Rodolpho Parigi (b. 1977, São Paulo, Brazil) is part of a new generation of Brazilian artists who emerged in the early 2000s. This Friday, May 2, he opens his first solo exhibition in New York at the Nara Roesler Gallery. Approximately 35 works of art will be on display, including a reinterpretation of the famous painting “O Abaporu” by Tarsila do Amaral.
The work of Parigi occupies a liminal space between abstraction and figuration, intertwining a series of references ranging from the tradition of Art History, with particular emphasis on the baroque corporeality of Rubens, to graphic design, advertising, scientific illustrations, pop culture, anatomical plans, and music. Along with dance, music is notably responsible for orchestrating the gestural dynamism that characterizes Parigi’s figures, which emanates from a formal and structural vigor rather than the nature of the brushstroke on the surface of the canvas.

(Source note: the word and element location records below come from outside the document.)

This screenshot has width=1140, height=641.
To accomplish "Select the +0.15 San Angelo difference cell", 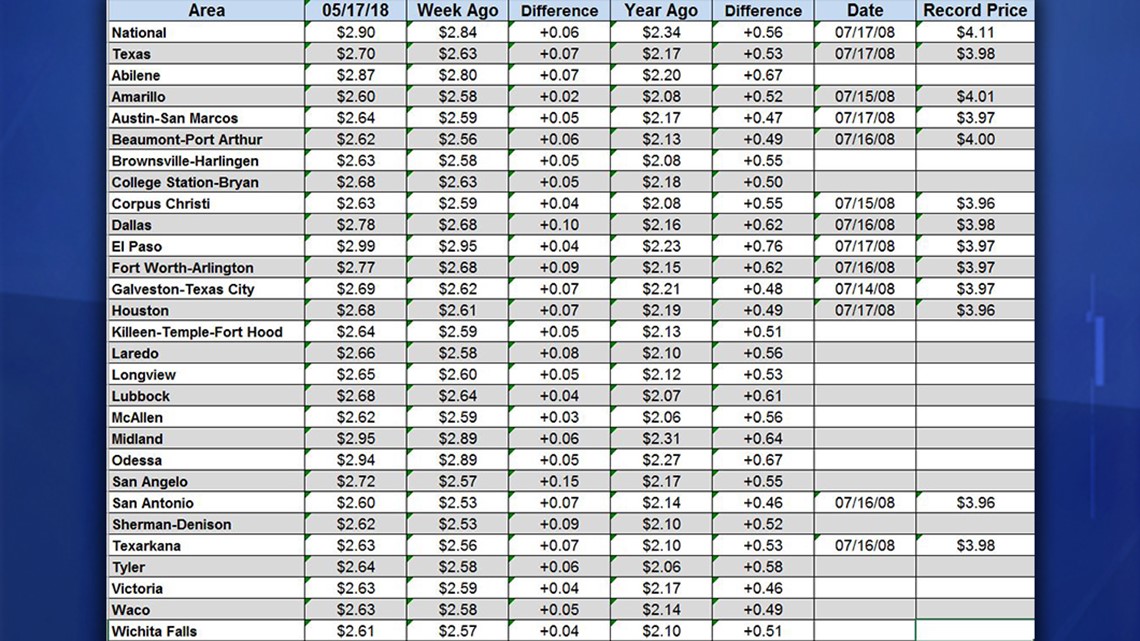I will coord(559,482).
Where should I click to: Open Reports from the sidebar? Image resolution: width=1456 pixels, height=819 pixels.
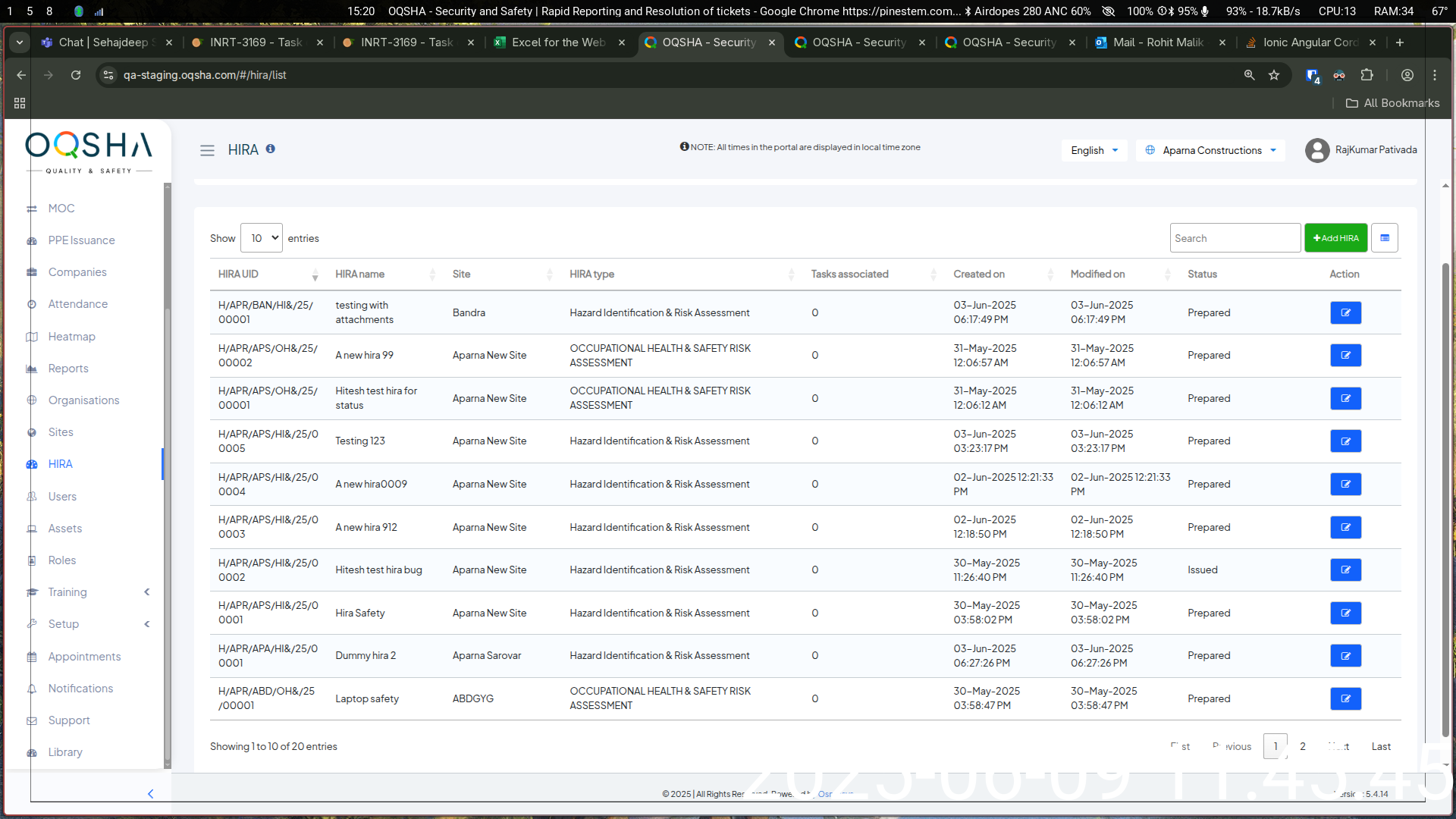tap(68, 369)
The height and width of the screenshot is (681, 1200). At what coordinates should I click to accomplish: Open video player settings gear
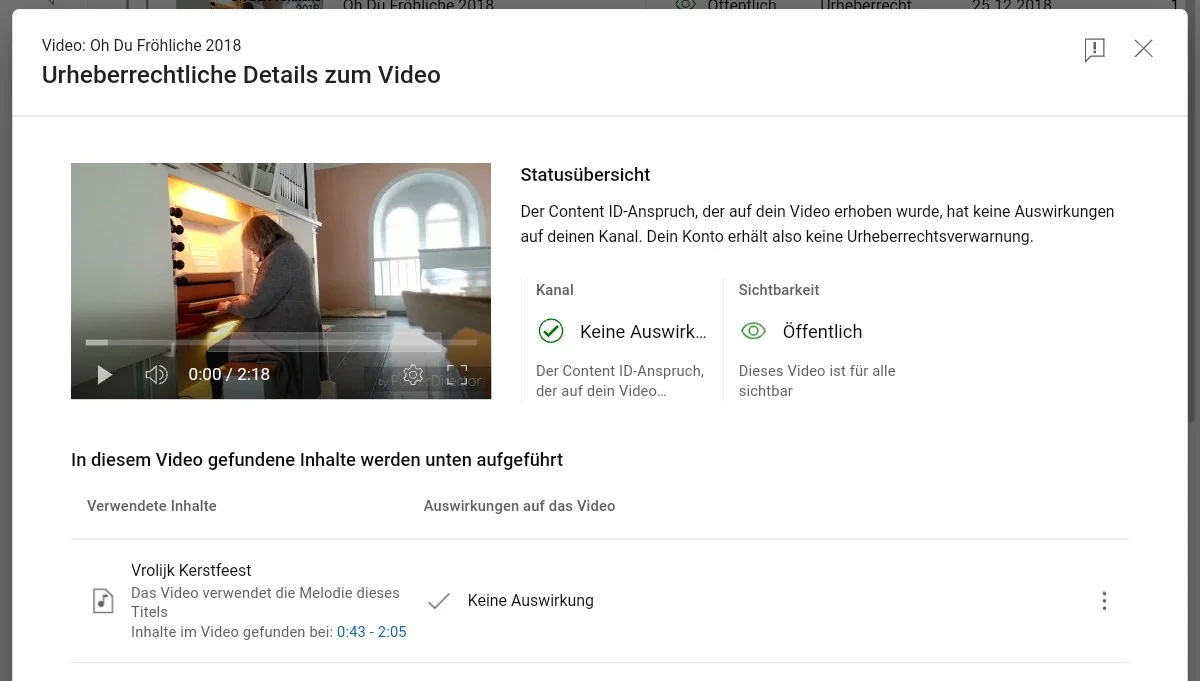[413, 375]
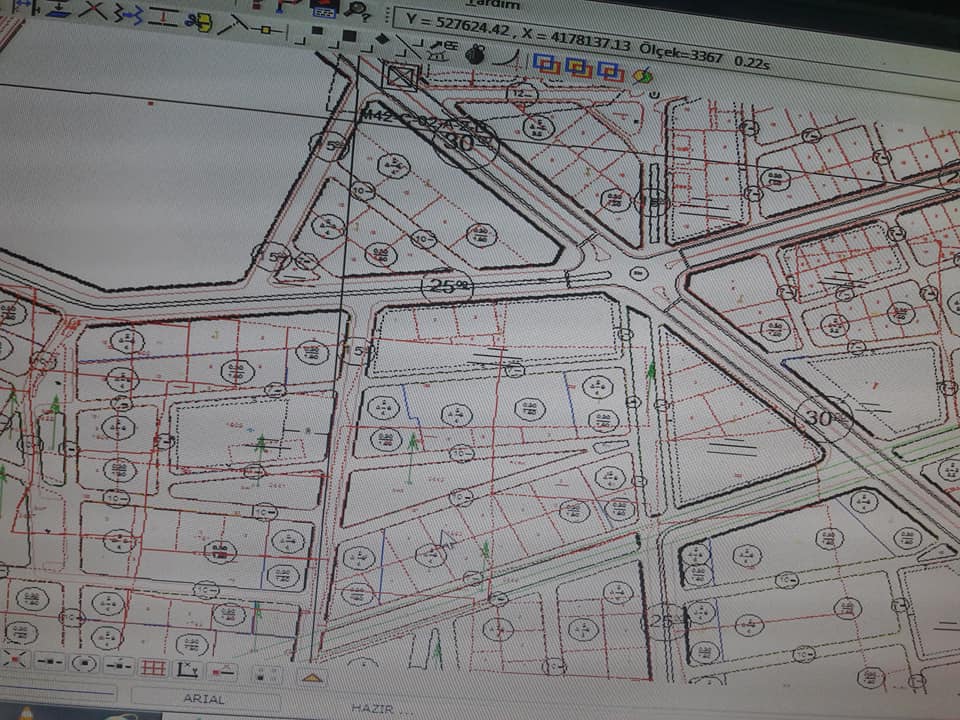This screenshot has width=960, height=720.
Task: Toggle the red grid snap button
Action: 152,667
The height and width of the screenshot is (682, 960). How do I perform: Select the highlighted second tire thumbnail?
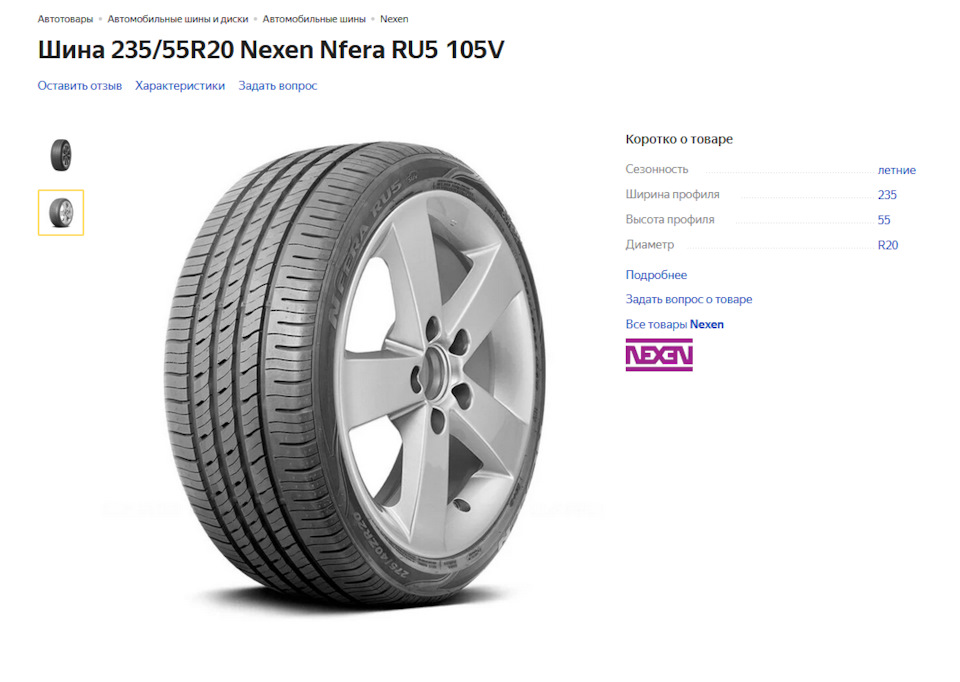pos(61,212)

Parigi remarkably summarizes his process with the statement: “there is something alchemical here.” Indeed, the artist operates with a singular transfiguration anchored in a sense of excess, through which he consolidates fragments of extremely diverse images and forms, using saturated and luminous color palettes that construct a retro-futuristic aesthetic. The meticulously controlled execution process and compositional organization equate to an ornamental strategy that resists traditional perspective plays and prohibits the gaze from resting, leading it to incessantly traverse the canvas. In Parigi’s paintings, the high-tech present in the thematic of the works meets the centuries-old virtuosity of oil painting; while the organic merges with the artificial, creating an overall provocative sense of strangeness.
Rodolpho Parigi lives and works in São Paulo.
The exhibition will be on display until June 3, 2024.